[PROVIDED TEXT]:
* * *

Military activities[edit]

Many daimyōs converted to Christianity to gain more favorable access to saltpeter, used to make gunpowder. Between 1553 and 1620, 86 daimyōs were officially baptized, and many more were sympathetic to the Christians.[22]

The Jesuits provided various kinds of support including military support to Kirishitan daimyōs when they were threatened by non-Kirishitan daimyōs. Most notable was their support of Omura Sumitada and Arima Harunobu, who fought against the anti-Catholic Ryuzoji clan.

Ōtomo Sorin was a famous Christian daimyo, he fought alongside Portugueses in the Siege of Moji. Ōtomo maintained an alliance with Christian Europeans throughout his military career. His wife, known to the Jesuits as Ōtomo-Nata Jezebel, was one of the precursors against Christianity. He later had to divorce her and declare war against Usa Hachimangū in which Jezebel was a priestess.

In the 1580s, Valignano believed in the effectiveness of military action and fortified Nagasaki and Mogi. In 1585, Gaspar Coelho asked the Spanish Philippines to send a fleet but the plan was rejected due to the shortness of its military capability. Christians Protasio Arima and Paulo Okamoto were named as principals in an assassination plot to murder the magistrate in charge of the shogunate's most important port city of Nagasaki.

* * *

Text and item location entries:
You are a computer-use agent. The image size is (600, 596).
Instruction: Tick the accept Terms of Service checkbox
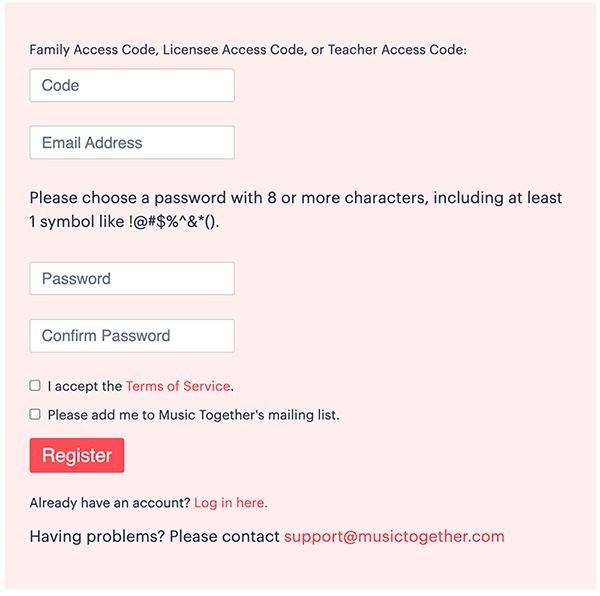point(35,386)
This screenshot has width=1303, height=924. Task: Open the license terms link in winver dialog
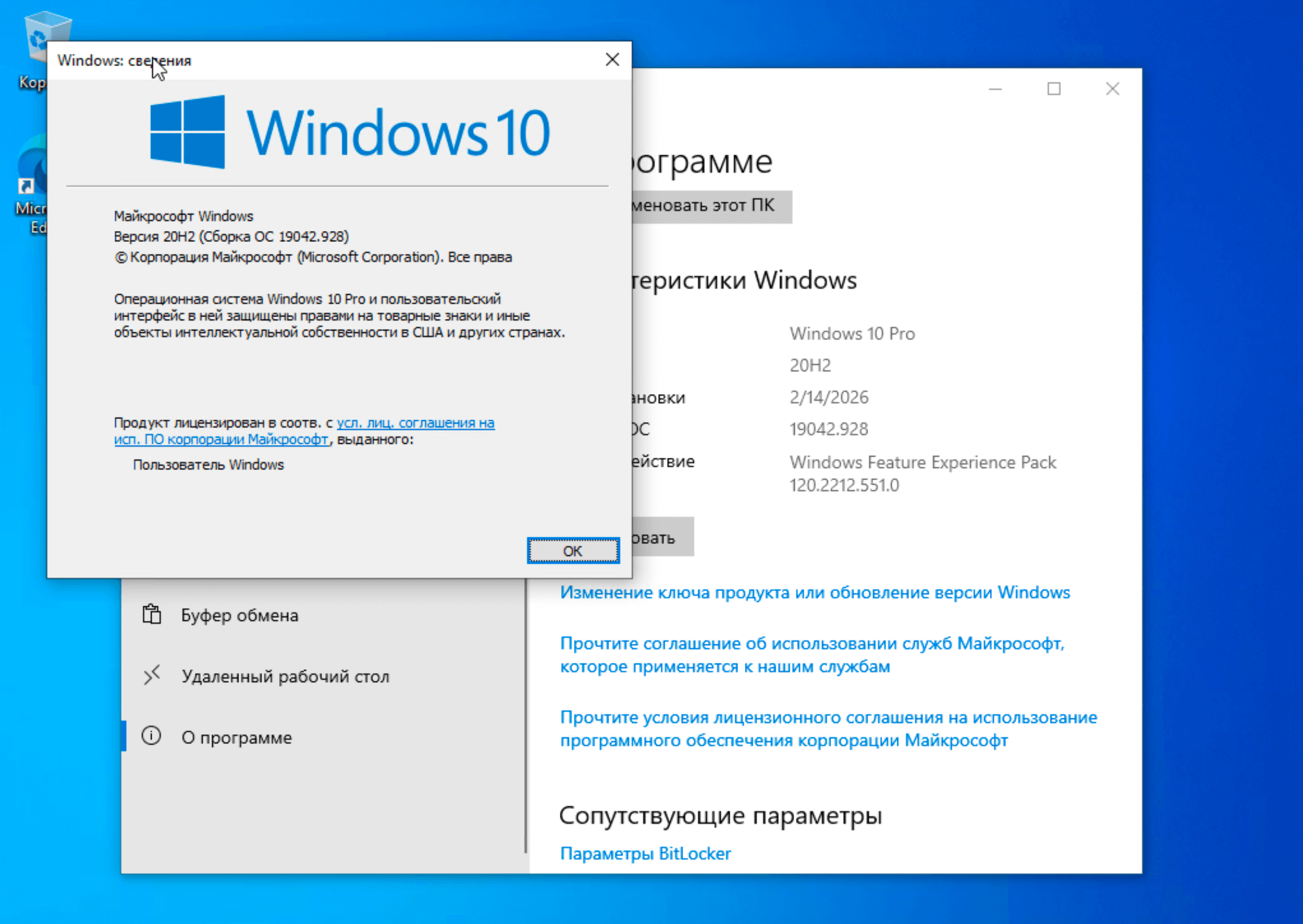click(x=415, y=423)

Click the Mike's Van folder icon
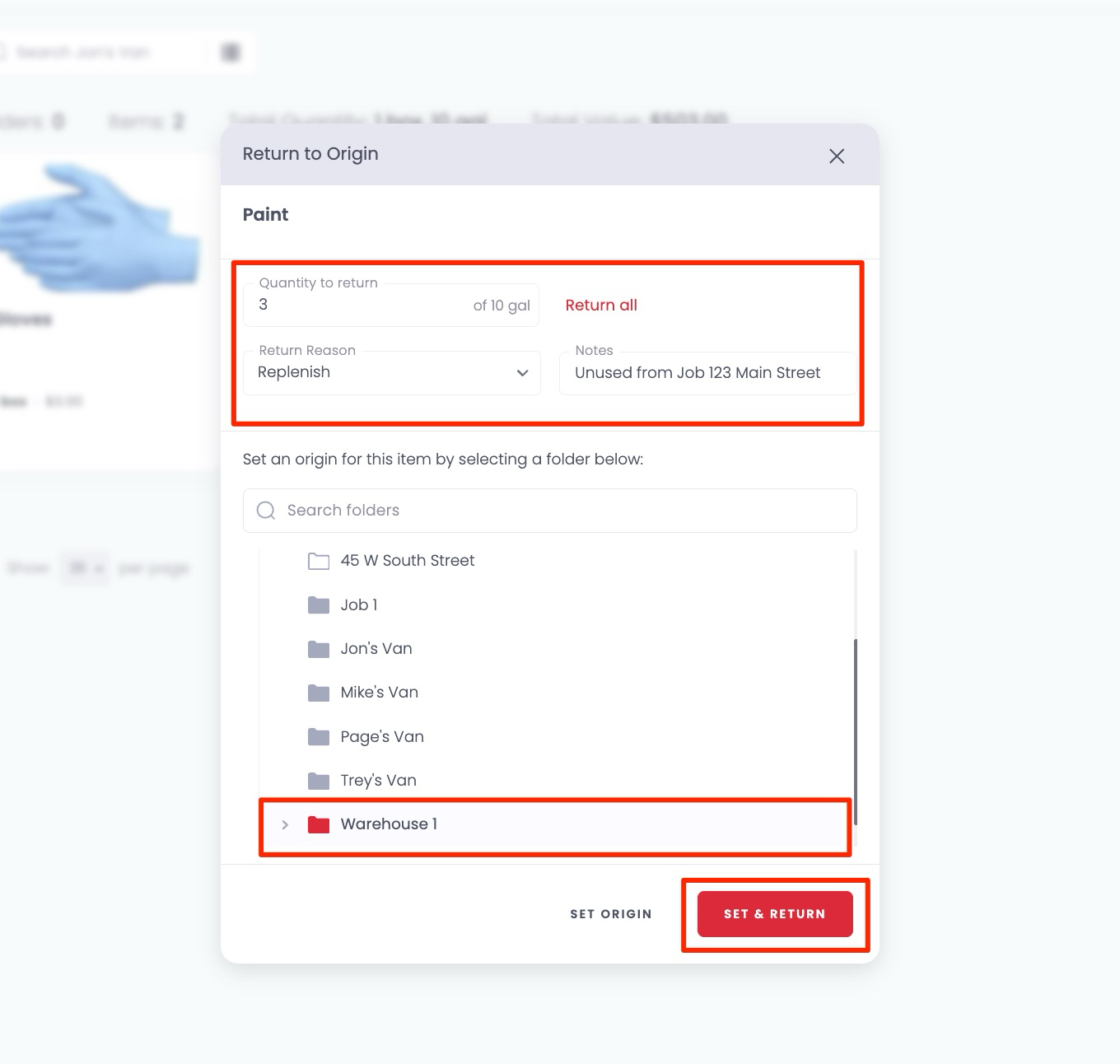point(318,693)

* * *

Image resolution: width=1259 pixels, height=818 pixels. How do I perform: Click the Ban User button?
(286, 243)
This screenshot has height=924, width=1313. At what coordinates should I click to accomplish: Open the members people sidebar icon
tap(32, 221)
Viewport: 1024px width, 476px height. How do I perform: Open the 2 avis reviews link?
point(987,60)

* * *

[REQUESTS]:
[A] From the passage on Christian daimyōs, set down word for word the stretch that begins at the words "Military activities[edit]" and ends after the words "was a priestess.".
[B] Take the passage on Christian daimyōs and their military activities further, picking up right after its final sentence.
The items have no connection to the passage on Christian daimyōs.

[TASK RESPONSES]:
[A]
Military activities[edit]

Many daimyōs converted to Christianity to gain more favorable access to saltpeter, used to make gunpowder. Between 1553 and 1620, 86 daimyōs were officially baptized, and many more were sympathetic to the Christians.[22]

The Jesuits provided various kinds of support including military support to Kirishitan daimyōs when they were threatened by non-Kirishitan daimyōs. Most notable was their support of Omura Sumitada and Arima Harunobu, who fought against the anti-Catholic Ryuzoji clan.

Ōtomo Sorin was a famous Christian daimyo, he fought alongside Portugueses in the Siege of Moji. Ōtomo maintained an alliance with Christian Europeans throughout his military career. His wife, known to the Jesuits as Ōtomo-Nata Jezebel, was one of the precursors against Christianity. He later had to divorce her and declare war against Usa Hachimangū in which Jezebel was a priestess.

[B]
Toyotomi Hideyoshi[edit]

The situation was changed when Toyotomi Hideyoshi reunified Japan. Hideyoshi first allowed Christianity since he believed it to be a matter of individual belief.[23] Later, Hideyoshi began to pay more attention to external threats, particularly the expansion of European power in East Asia. In 1587, while trying to establish control of his new kingdom in some parts of Kyushu, he encountered Buddhist temples that had been sacked by Catholic forces attempting to convert the entire island by force.[24] This attempted purge of Buddhism from Kyushu had begun years earlier, in 1562, with the conversion of Omura Sumitada, Japan's first Roman Catholic daimyo, who began a scorched earth campaign against local Buddhists and their places of worship, despite Jesuits advising him to not destroy Shinto and Buddhist temples.[25] This added to Hideyoshi's suspicion of the religion.

Hideyoshi's questions to missionaries included:

  • Why are you so enthusiastic about making Japanese people Christian?
  • Why do you destroy shrines and temples, persecute the priests, and not try to reconcile with them?
  • Why do you eat cows and horses even though they are beneficial animals for humans?
  • Why do Portuguese buy so many Japanese and take them abroad as slaves?[26]

The turning point for Catholic missions was the San Felipe incident in 1596, where, in an attempt to recover his cargo, the Spanish captain of a shipwrecked trading vessel claimed that the missionaries were there to prepare Japan for conquest. These claims deepened Hideyoshi's suspicions of the foreign religion.[27] From then on, he attempted to curb Catholicism while also maintaining good trading relations with Portugal and Spain, who may have provided military support to Dom Justo Takayama, a Christian daimyō in western Japan.

Persecution and martyrdom[edit]

Hideyoshi's Bateren-tsuiho-rei (the Purge Directive Order to the Jesuits) on July 24, 1587
The Christian martyrs of Nagasaki. 16–17th-century Japanese painting.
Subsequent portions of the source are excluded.